Hayward le miraba otra vez, con expresión más preocupada que antes.
—¿Qué pasa exactamente con la Ville?
—¿No te das cuenta? Están detrás de todo. Solo pueden ser ellos. Smithback tenía razón.
—Me permito recordarte que aún no habéis demostrado la relación. Lo único que hizo Smithback fue escribir sobre el supuesto sacrificio de animales.
—De supuesto nada. Yo oí animales en la parte trasera de la furgoneta. Vi cuchillos, y paja manchada de sangre. Si lo hubieras visto, Laura… ¡Dios mío! Tanta túnica, tanta capucha, tantos cánticos… Son unos fanáticos.
—Pero no necesariamente unos asesinos. Necesitáis una relación directa, Vinnie.
—Encima tienen motivo. El sumo sacerdote, Charriére… —Sacudió la cabeza—. Menudo elemento. ¿Que si podría asesinar a alguien? ¡Por supuesto!
—¿Y Bertin, el que salía en el informe? ¿Quién es? —Se lo ha traído Pendergast. Experto en vudú, o no sé qué. A mí me parece un charlatán. —¿Vudú?
—Sí, le interesa mucho a Pendergast. El hace ver que no, pero bueno, por mí como si se pone a clavar alfileres en muñecos. Mientras sea para cargarse a la Ville…
Les sirvieron los platos, con delicioso olor a arándanos frescos. Hayward se echó un poco de jarabe de arce por el suyo y cogió el tenedor, pero volvió a dejarlo y se inclinó.
—Escúchame, Vinnie. Estás demasiado rabioso para encargarte de la investigación.
—Pero ¿qué dices?
—No puedes ser objetivo. Tenías debilidad por Smithback. Eres muy buen policía, pero deberías plantearte pasarle el caso a otro.
—Lo dirás en broma. Yo a este caso me dedico todas las horas del día.
—Por eso lo digo. Has empezado una caza de brujas. Estás convencido de que es la Ville.
D'Agosta respiró hondo y resolvió no contestar hasta haber comido un poco de crep.
—¿No se supone que tenemos que seguir nuestras convicciones y nuestras corazonadas? ¿Y lo de investigar al sospechoso más probable?

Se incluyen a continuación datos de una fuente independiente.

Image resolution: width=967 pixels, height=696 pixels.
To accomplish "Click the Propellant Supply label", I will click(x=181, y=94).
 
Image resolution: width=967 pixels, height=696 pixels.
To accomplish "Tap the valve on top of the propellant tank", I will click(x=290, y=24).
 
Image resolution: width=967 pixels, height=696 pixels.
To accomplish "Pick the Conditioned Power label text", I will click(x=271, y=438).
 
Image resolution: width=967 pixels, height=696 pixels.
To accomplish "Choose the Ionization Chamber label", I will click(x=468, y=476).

—Me refiero a que te ciegan tanto la rabia y las emociones, que dejas otras posibilidades sin investigar.
D'Agosta abrió la boca, pero la cerró. No sabía qué decir. En el fondo adivinaba que tenía razón ella; mejor dicho lo sabía, pero a una parte de él le daba igual, qué narices. La muerte de Smithback había sido un shock, y el resultado, un vacío insospechado. Ahora quería meterles un buen puro a los culpables.
—¿Y qué piensas hacer con Pendergast? Cada vez que interviene, lo lía todo. No te conviene, Vinnie. Apártate de él. Trabaja por tu cuenta.
—¡Qué tontería! —replicó D'Agosta—. Es inteligentísimo. Consigue resultados.
—Sí, es verdad, pero ¿sabes por qué? Pues porque es demasiado impaciente para seguir todo el proceso, y se sale del sistema, arrastrándote a ti en sus aventuras extrajurídicas. ¿Y al final quién se las carga? Tú.